Are you right or left handed?
right

Are you interested in a Western handle (e.g., classic Wusthof handle) or Japanese handle?
never tried japanese but they look much more sexy so yeah japanese

What length of knife (blade) are you interested in (in inches or millimeters)?
different sizes for different knifes so recommendations would be appreciated

Do you require a stainless knife? (Yes or no)
again im unsure 

What is your absolute maximum budget for your knife?
depends on the recommendations, rather spend a bit more and get a really good knife but at the same time im not going to buy anything stupidly priced because it has a fancy handle


KNIFE USE
Do you primarily intend to use this knife at home or a professional environment?
a very busy professional kitchen

What are the main tasks you primarily intend to use the knife for (e.g., slicing vegetables, chopping vegetables, mincing vegetables, slicing meats, cutting down poultry, breaking poultry bones, filleting fish, trimming meats, etc.)? (Please identify as many tasks as you would like.)
all of the above and more

What knife, if any, are you replacing?
10" victorinox, although im not really replacing im just building a collection i can keep for life

Do you have a particular grip that you primarily use? (Please click on this LINK for the common types of grips.)
all, depending on the task

What cutting motions do you primarily use? (Please click on this LINK for types of cutting motions and identify the two or three most common cutting motions, in order of most used to least used.)
again depends on the task but i intend to learn new styles of cutting

What improvements do you want from your current knife? If you are not replacing a knife, please identify as many characteristics identified below in parentheses that you would like this knife to have.)
N/A

Better aesthetics (e.g., a certain type of finish; layered/Damascus or other pattern of steel; different handle color/pattern/shape/wood; better scratch resistance; better stain resistance)?
not too keen on white handled knifes

Comfort (e.g., lighter/heavier knife; better handle material; better handle shape; rounded spine/choil of the knife; improved balance)?
recommendations again would help

Ease of Use (e.g., ability to use the knife right out of the box; smoother rock chopping, push cutting, or slicing motion; less wedging; better food release; less reactivity with food; easier to sharpen)?
i intend to rather a large collection of knifes so i can use each one for different tasks ( such as using a different knife to cut big heavy veg than smaller veg)

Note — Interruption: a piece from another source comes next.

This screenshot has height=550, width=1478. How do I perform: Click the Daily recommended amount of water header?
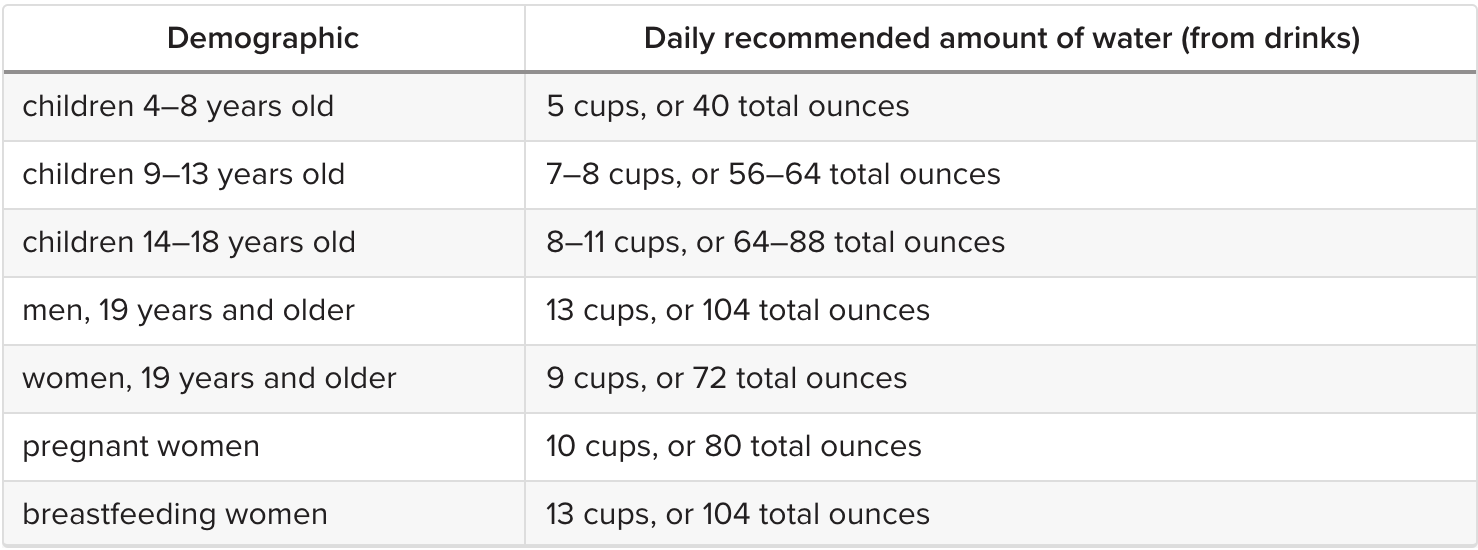[1001, 39]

Edge Retention (i.e., length of time you want the edge to last without sharpening)?
as long as possible really, although i intend to learn how to sharpen


KNIFE MAINTENANCE
Do you use a bamboo, wood, rubber, or synthetic cutting board? (Yes or no.)
synthetic, them colour coded ones you get at work

Do you sharpen your own knives? (Yes or no.)
not currently but i want to learn

If not, are you interested in learning how to sharpen your knives? (Yes or no.)
very much so

Are you interested in purchasing sharpening products for your knives? (Yes or no.)
yes


SPECIAL REQUESTS/COMMENTS
if anyones know of a book for beginners that would be helpful, anything from sharpening to how to cut and hold knifes, thanks


----------



## perneto (Jun 30, 2015)

What type of knife would you like to get first? It's not very clear from your questionnaire answers.

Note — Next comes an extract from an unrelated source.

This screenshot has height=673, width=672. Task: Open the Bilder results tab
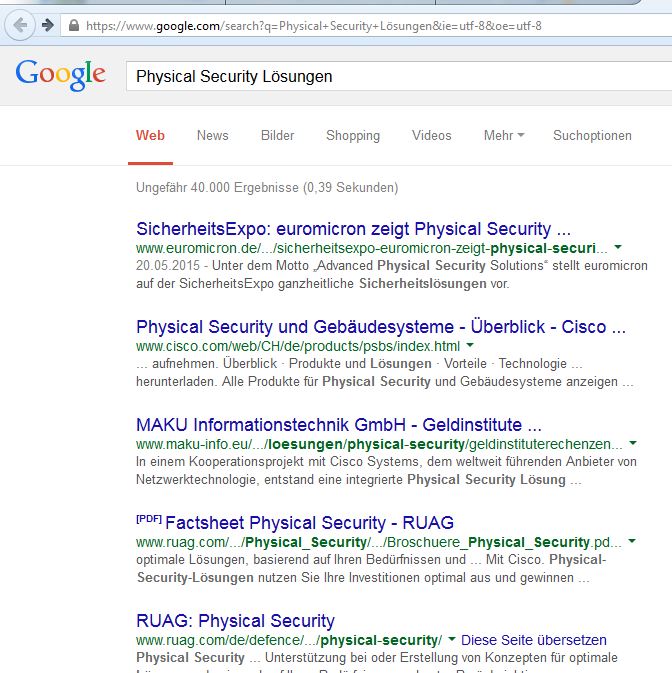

Is there anything in particular you're missing at the moment? Or should we just help you find a nice upgrade for your chef's knife?

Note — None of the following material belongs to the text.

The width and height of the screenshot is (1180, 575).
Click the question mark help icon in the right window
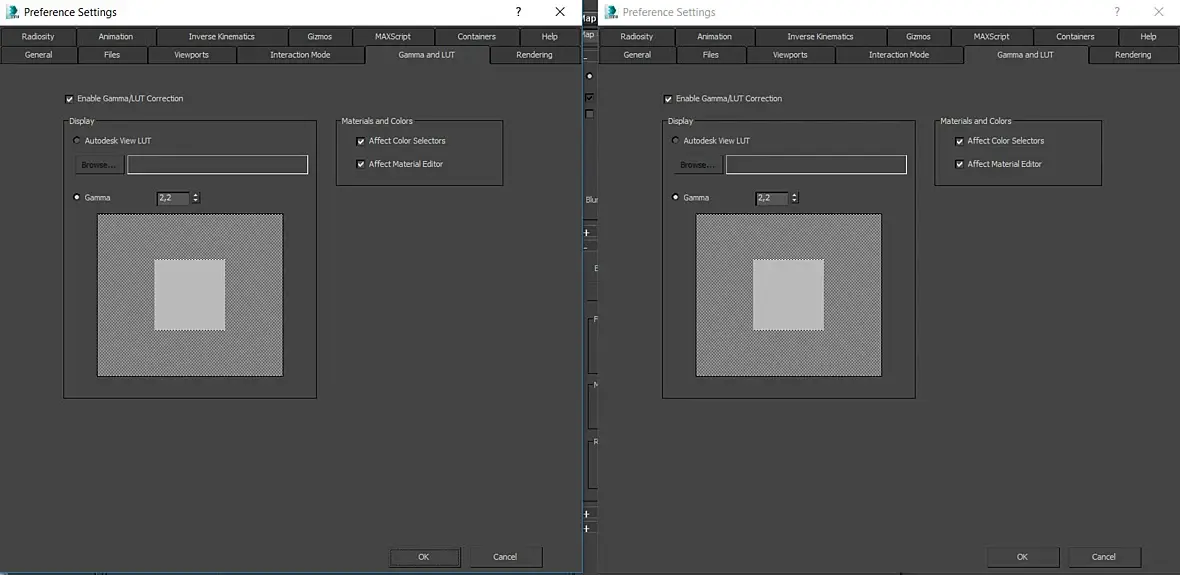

Re: stones, you should be set for years with the 3 JNS stones plus Atoma diamond plate that you identified earlier, so I think that's covered.


----------



## Steve90 (Jun 30, 2015)

well i have just moved on the garnish section at work to this means A LOT of veg prep, so im after either a gyuto or a nakiri and something small for in hand and fiddly work, i spoke with the lad from jns and he suggested i get something from this range: http://www.japanesenaturalstones.com/itinomonn/?sort=newest he also recommended i get these stones: http://www.japanesenaturalstones.com/jns-matukusuyama-sharpening-set-medium/


----------



## perneto (Jun 30, 2015)

Are you set on Japanese-style handles? You might want to try them in person by visiting a shop, just to make sure you're comfortable with them.

*For in-hand work*
I'd go with a 150mm petty. This will be handy for in-hand work, shallots/garlic if precision is important, and meat fabrication. If you do a lot of fruit with it (citrus supremes...) you'll probably want stainless.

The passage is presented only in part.